Milan “KING” Baros
Avrupa futbolunu izlerken sahadaki yıldızların bir gün bizim için sahada olacağını pek düşünmeyiz. Milan Baros da o yıldızlardan biriydi. Liverpool, Aston Villa ve Lyon forması altında izledikten sonra Galatasaray’a geldi. Tabii ki, “bu sezon kaç gol atar” cümlesinin gizli öznesiydi. İşte o rakam başlangıç için 20’ydi. GS Dergisi sordu Süper Lig 2008-2009 Gol Kralı Milan Baros cevapladı… İlk senede gol kralı olmanın sırrı neydi?
(Röportaj: Tarık ÜNLÜTÜRK | Galatasaray Dergisi, Haziran-Temmuz 2009, Sayı: 80)
Bu sezon 20 gol attın. Sezon başında bu rakama ulaşacağını düşünüyor muydun?
Sezon başı bana sorulsa, normal olarak herhangi bir gol sayısı vermezdim. Çünkü bir sezon öncesinde yaşayacağınız sakatlıkları, iniş-çıkışları göremezsiniz. Kaç maç oynayacağınızı bile bilemezsiniz. Ama kendi açımdan şu anda geriye dönüp baktığımda attığım golün daha fazlasını atabileceğimi düşünüyorum. Seneye de daha fazla atacağımı tahmin ediyorum.
Önce Premier Lig ardından Fransa Ligi’nde forma giydin. Şimdi ise Türkiye’desin. Hayal kırıklığına uğradın mı, yoksa Süper Lig beklentilerini karşıladı mı?
İngiltere ve Fransa ligleri gibi önemli liglerde oynadım. Sonuçta Galatasaray da dünyanın en tanınmış takımlarından bir tanesi. O yüzden bu durum benim için hayal kırıklığı olarak nitelendirilemez. Onun haricinde Şampiyonlar Ligi'nde oynamayı çok isterdim. Çünkü Galatasaray gibi bir takımın ikincilik ya da daha aşağısı gibi bir hedefi olamaz. Her zaman şampiyonluğu hedefler. Bu hedefi de takım olarak seneye yakalayacağımızı düşünüyorum.
Milli takım kariyerinin her zaman kulüp takımlarındaki kariyerinin önünde olduğu düşüncesine katılır mısın?
Evet, aslında öyle gözükebilir. Ama Liverpool'da ve Lyon'da belirli sakatlıklar yaşadığım gerçeği de var. Bu sakatlıklar yüzünden de fazla ön plana çıkamamış olabilirim. Lyon’da ise Benzema tek forvet olarak oynuyordu. Tek forvet oynamamız sebebiyle de fazla forma şansı bulmadım. Aslından bu düşünceye çok katıldığımı söyleyemem.
Geçtiğimiz sezonu takım açısından nasıl değerlendirirsin? Takım sence neden başarısız oldu?
Hayal kırıklığı ile geçen bir sezon oldu. Sezonu beşinci tamamladık. UEFA Avrupa Ligi’ne katılacağız. Galatasaray gibi büyük bir camianın Şampiyonlar Ligi’nde olması lazım. Doğrusu hedeflerimizin çok daha ötede olması gerekir. O yüzden başarısız bir sezon geçirdik diyebilirim.

◆ **Kaynak veriler**
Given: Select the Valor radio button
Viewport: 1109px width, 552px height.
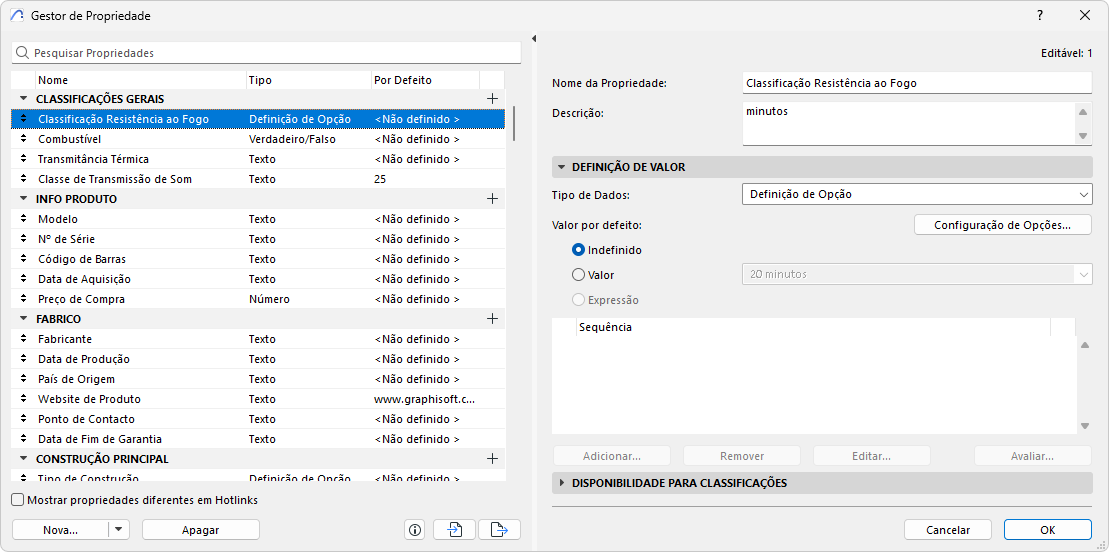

◆ **Görevler ve alıştırmalar**
1 > Milan Baros röportajına göre Galatasaray geçtiğimiz sezonu kaçıncı sırada tamamladı?
2 > Milan Baros röportajında Baros'un forma giydiği belirtilen bütün kulüpleri sıralayın.
3 > Milan Baros röportajını kaldığı yerden sürdürün.

◆ **Sonuçlar**
1 > Beşinci sırada.

2 > Liverpool, Aston Villa, Lyon, Galatasaray.

3 >
UEFA Kupası hedefi yeni kurulan bir takım için çok mu büyüktü? Biz içinde bulunduğumuz için hissetmedik. Ama sen dışarıdan da bakabiliyorsun…
Böyle bir sebep olduğunu düşünmüyorum. Galatasaray zaten UEFA Kupası’na katılıyorsa, kazanma amacıyla katılıyordur. Hedefin bu olduğunu herkes biliyor. Kazanma amacınız yoksa hiç katılmayın daha iyi. Hamburg maçında bir şanssızlık yaşadık. O maç bizim tüm sezonumuzu da etkilemiş olabilir. Bizim için olumsuz anlamda bir dönüm noktası oldu. Yoksa biz UEFA Kupası’nı alabilirdik.
Efsane basketbolcu Michael Jordan’ın bir sözü var, “Yetenek maç kazandırır, takım ruhu ve zeka ise şampiyonluk”. Sence Galatasaray’da geçen sezon eksik olan bu olabilir mi?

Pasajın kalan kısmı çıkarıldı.